Github user michalsenkyr commented on a diff in the pull request:

    https://github.com/apache/spark/pull/16157#discussion_r91716176
  
    --- Diff: docs/programming-guide.md ---
    @@ -347,7 +347,7 @@ Some notes on reading files with Spark:
     
     Apart from text files, Spark's Scala API also supports several other data 
formats:
     
    -* `SparkContext.wholeTextFiles` lets you read a directory containing 
multiple small text files, and returns each of them as (filename, content) 
pairs. This is in contrast with `textFile`, which would return one record per 
line in each file.
    +* `SparkContext.wholeTextFiles` lets you read a directory containing 
multiple small text files, and returns each of them as (filename, content) 
pairs. This is in contrast with `textFile`, which would return one record per 
line in each file. It takes an optional second argument for controlling the 
minimal number of partitions (by default this is 2).
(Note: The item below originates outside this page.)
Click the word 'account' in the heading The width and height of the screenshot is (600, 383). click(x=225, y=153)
It uses 
[CombineFileInputFormat](https://hadoop.apache.org/docs/current/api/org/apache/hadoop/mapreduce/lib/input/CombineFileInputFormat.html)
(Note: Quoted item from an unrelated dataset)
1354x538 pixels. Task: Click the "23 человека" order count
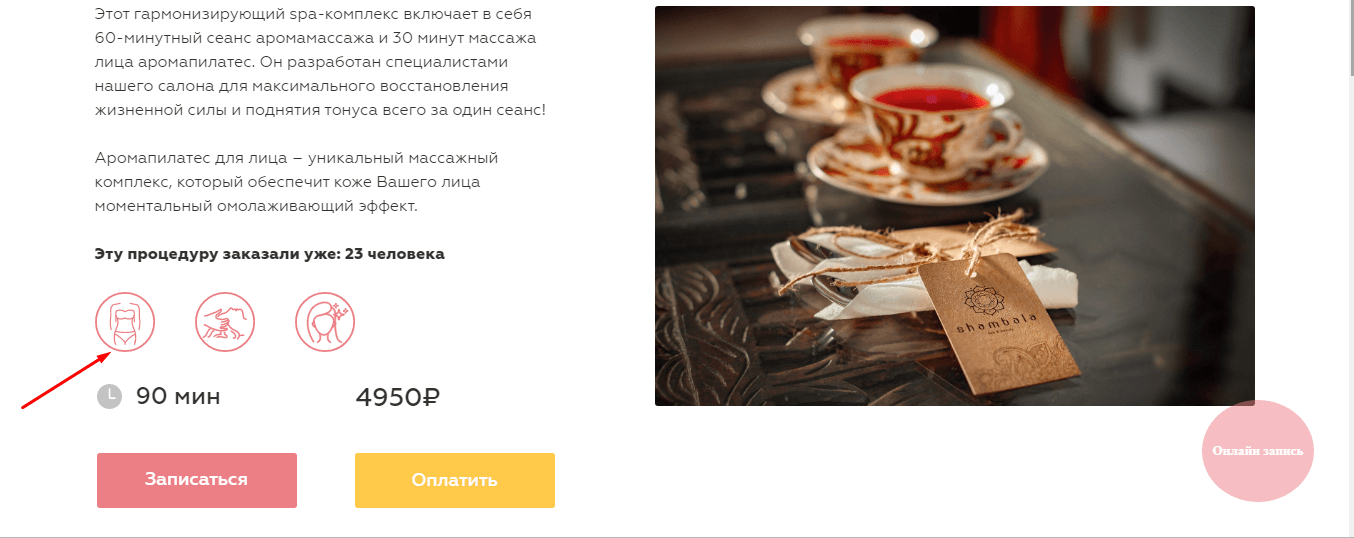tap(394, 254)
 internally in order to process large numbers of small files effectively by 
grouping files on the same executor into a single partition. This can lead to 
sub-optimal partitioning when the file sets would benefit from residing in 
multiple partitions (e.g., larger partitions would not fit in memory, files are 
replicated but a large subset is locally reachable from a single executor, 
subsequent transformations would benefit from multi-core processing). In those 
cases, set the `minPartitions` argume
 nt to enforce splitting.
    --- End diff --
    
    Yes, it is different in what the elements are. However, there is no 
indication that the partitioning policy differs that much. I always understood 
`textFile`'s partitioning policy as "we will split it if we can" up to 
individual blocks. `wholeTextFiles`' partitioning seems to be more like "we 
will merge it if we can" up to the executor boundary. The polar opposite.
    
    This manifests in the way the developer has to think about handling 
partitions. In `textFile` it is generally safe to let Spark figure it all out 
without sacrificing much in performance, whereas in `wholeTextFiles` you may 
frequently run into performance problems due to having too few partitions.
    
    An alternate solution in this case would be to unite the partitioning 
policies of the `textFile` and `wholeTextFiles` methods by having the latter 
also "split if we can". In this case up to the individual files (presently 
achievable by setting minPartitions to an arbitrary large number). Therefore 
each file would, by default, have its own partition. However, this approach 
would mean a significant change which might break existing applications.